Reste que le souverain pontife et les leaders et leadeuses écolo-politiques ne surfent pas tout à fait sur la même vague. Le présupposé d’un dieu créateur permet aux verts catholiques de s’émerveiller au-delà des éoliennes: «On comprend mieux l’importance et le sens de n’importe quelle créature si on la contemple dans l’ensemble du projet de Dieu», observe le pape François (Laudato Si’ §86). Une chose est sûre, les élu·es de la République et les élu·es du ciel voudraient agir vite.

C’est d’ailleurs une nouveauté pontificale soulignée par Olivier Bobineau, sociologue des religions et membre du laboratoire de recherche au CNRS et de l’École pratique des hautes études du GSRL (Groupe Sociétés, Religions, Laïcités)[2]: «Pour la première fois, un pape s’inscrit dans l’urgence et demande solennellement aux responsables politiques d’agir au plus vite pour sauver la planète. Or, traditionnellement, l’action pontificale suppose le temps du recul et de la patience, une lente chronologie de l’action.»

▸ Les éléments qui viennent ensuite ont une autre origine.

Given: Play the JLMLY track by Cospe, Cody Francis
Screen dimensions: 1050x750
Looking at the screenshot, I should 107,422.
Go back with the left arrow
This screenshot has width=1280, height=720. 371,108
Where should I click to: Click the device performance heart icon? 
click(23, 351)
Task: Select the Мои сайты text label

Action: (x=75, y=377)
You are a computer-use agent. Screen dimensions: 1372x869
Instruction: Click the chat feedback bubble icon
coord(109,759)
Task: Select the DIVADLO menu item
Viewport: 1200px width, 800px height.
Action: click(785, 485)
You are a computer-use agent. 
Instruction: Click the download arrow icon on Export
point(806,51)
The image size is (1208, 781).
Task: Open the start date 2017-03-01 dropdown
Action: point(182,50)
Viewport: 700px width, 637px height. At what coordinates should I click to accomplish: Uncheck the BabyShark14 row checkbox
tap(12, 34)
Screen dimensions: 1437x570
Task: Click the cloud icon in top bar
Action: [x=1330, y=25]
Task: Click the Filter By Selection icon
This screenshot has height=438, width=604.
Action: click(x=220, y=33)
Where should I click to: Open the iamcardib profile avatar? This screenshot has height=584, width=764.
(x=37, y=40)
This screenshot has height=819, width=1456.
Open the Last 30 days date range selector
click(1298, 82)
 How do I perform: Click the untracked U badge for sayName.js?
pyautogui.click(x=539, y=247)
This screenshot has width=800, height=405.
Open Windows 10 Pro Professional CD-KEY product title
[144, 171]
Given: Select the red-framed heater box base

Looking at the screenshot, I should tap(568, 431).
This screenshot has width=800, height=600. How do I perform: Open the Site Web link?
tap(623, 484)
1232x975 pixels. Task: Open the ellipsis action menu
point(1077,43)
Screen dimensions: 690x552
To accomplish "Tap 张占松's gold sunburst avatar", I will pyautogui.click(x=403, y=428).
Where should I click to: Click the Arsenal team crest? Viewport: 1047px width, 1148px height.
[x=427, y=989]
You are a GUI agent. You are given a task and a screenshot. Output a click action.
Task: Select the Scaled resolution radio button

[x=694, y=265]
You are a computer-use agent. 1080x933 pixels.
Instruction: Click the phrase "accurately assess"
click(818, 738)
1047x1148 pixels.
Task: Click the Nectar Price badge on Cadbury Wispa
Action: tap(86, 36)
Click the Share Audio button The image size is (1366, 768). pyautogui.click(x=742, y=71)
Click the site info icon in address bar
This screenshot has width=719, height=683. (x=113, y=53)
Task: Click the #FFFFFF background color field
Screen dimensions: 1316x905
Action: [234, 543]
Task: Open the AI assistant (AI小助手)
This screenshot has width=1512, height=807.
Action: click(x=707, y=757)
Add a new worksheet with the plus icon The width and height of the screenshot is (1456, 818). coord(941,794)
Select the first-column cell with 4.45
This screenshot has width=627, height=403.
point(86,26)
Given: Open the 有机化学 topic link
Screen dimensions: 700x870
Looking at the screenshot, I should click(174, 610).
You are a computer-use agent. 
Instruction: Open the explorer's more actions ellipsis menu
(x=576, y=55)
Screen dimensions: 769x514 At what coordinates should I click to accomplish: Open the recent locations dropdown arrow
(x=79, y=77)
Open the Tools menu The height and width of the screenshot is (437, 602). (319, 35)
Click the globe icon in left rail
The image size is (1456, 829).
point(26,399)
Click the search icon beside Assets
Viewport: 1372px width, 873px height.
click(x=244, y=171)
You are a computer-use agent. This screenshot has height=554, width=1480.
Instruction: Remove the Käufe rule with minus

Le sociologue pointe également un passage de la Bible sujet à des interprétations plus ou moins brut de pomme: «Dans le verset 28 du premier chapitre de la Genèse, Dieu demande à l’homme de se multiplier, de remplir la terre, de l’assujettir, et de dominer sur tout animal qui se meut sur la terre. Cela peut être interprété comme une hégémonie de l’homme à tout prix. Dans le même temps, au verset 15 du deuxième chapitre de la Genèse, Dieu place l’homme dans le jardin d’Eden afin qu’il le cultive et le garde, ce qui suppose une certaine délicatesse.»

«Les habitants de cette planète ne sont pas faits pour vivre en étant toujours plus envahis par le ciment.»

Le pape François dans Laudato Si’

Assujettir sans détruire, c’est l’idée. Le message du 266e évêque de Rome peut-il pour autant affecter la marche du monde et les comportements individuels? «Je redoute qu’il ne prophétise dans le désert, du moins chez nombre de catholiques de droite, estime Olivier Bobineau. Ceux-là sont généralement conservateurs avec une nette tendance à ne retenir de la Genèse que l’assujettissement de la terre à l’homme.» Reste les chrétien·nes de gauche et progressistes de droite qui, au-delà d’une tendance compulsive à lire Télérama en ligne, pourraient écologiser concrètement leur vision du quotidien.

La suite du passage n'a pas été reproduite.